• How to complete this task:
Exactly the lines from the one containing "Image resolution: width=708" through the end of the records must be reproduced; leave out all pictures.

---------------

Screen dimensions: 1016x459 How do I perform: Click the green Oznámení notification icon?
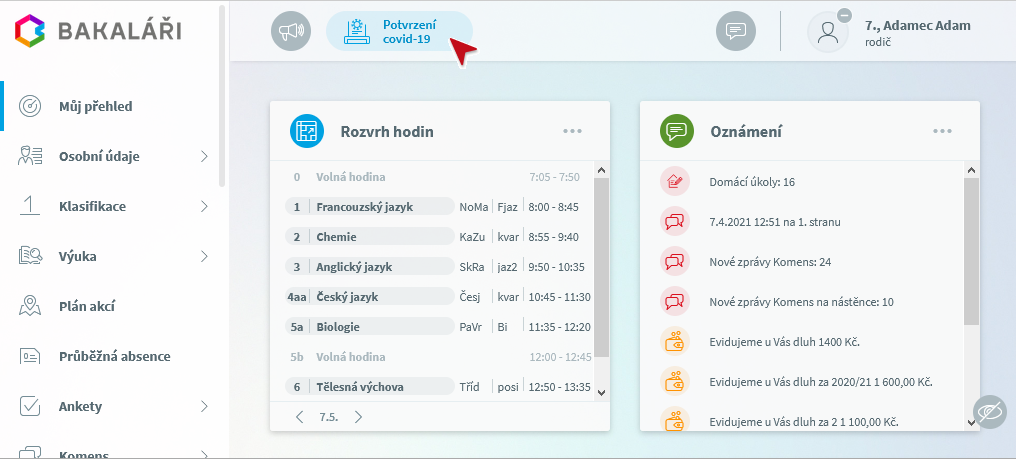(677, 131)
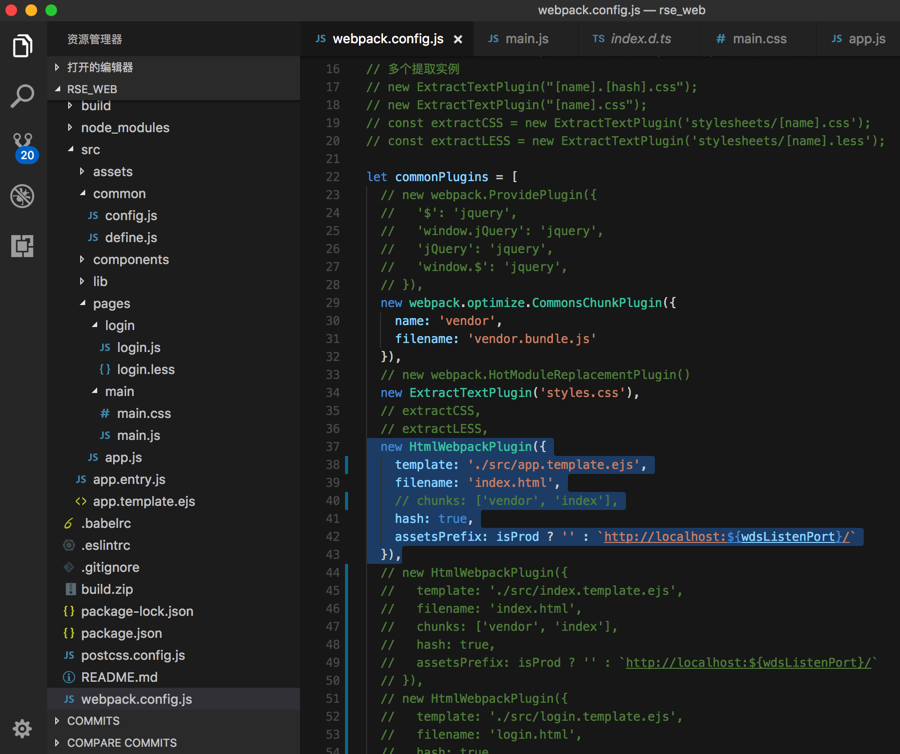
Task: Open the Explorer icon in activity bar
Action: (x=22, y=46)
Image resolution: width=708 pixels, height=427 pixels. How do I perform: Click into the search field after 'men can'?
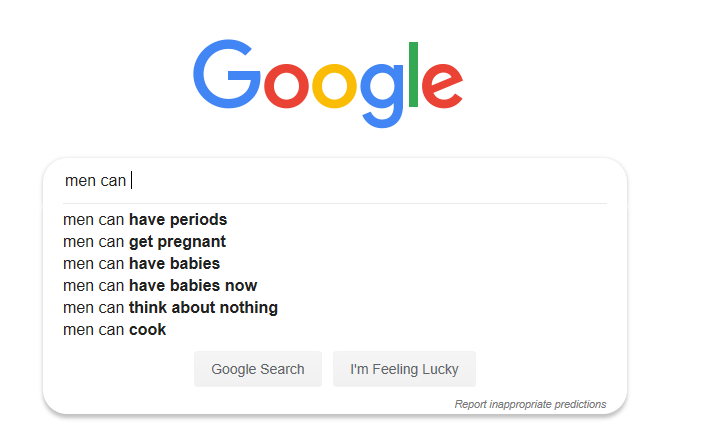tap(361, 181)
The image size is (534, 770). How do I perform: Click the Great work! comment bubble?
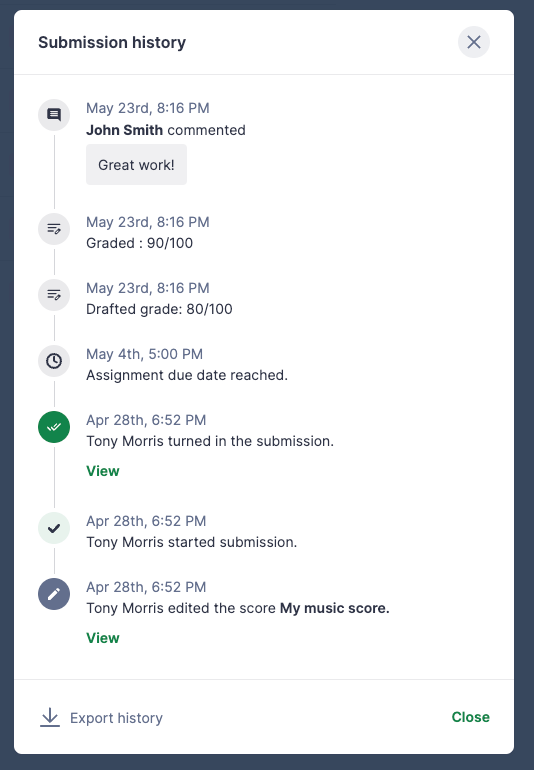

---------------

• Exercise answer:
Image resolution: width=708 pixels, height=427 pixels. How do I perform: Click into the search field after 'men can'?
tap(361, 181)
The image size is (534, 770). How do I perform: Click the Great work! comment bubble?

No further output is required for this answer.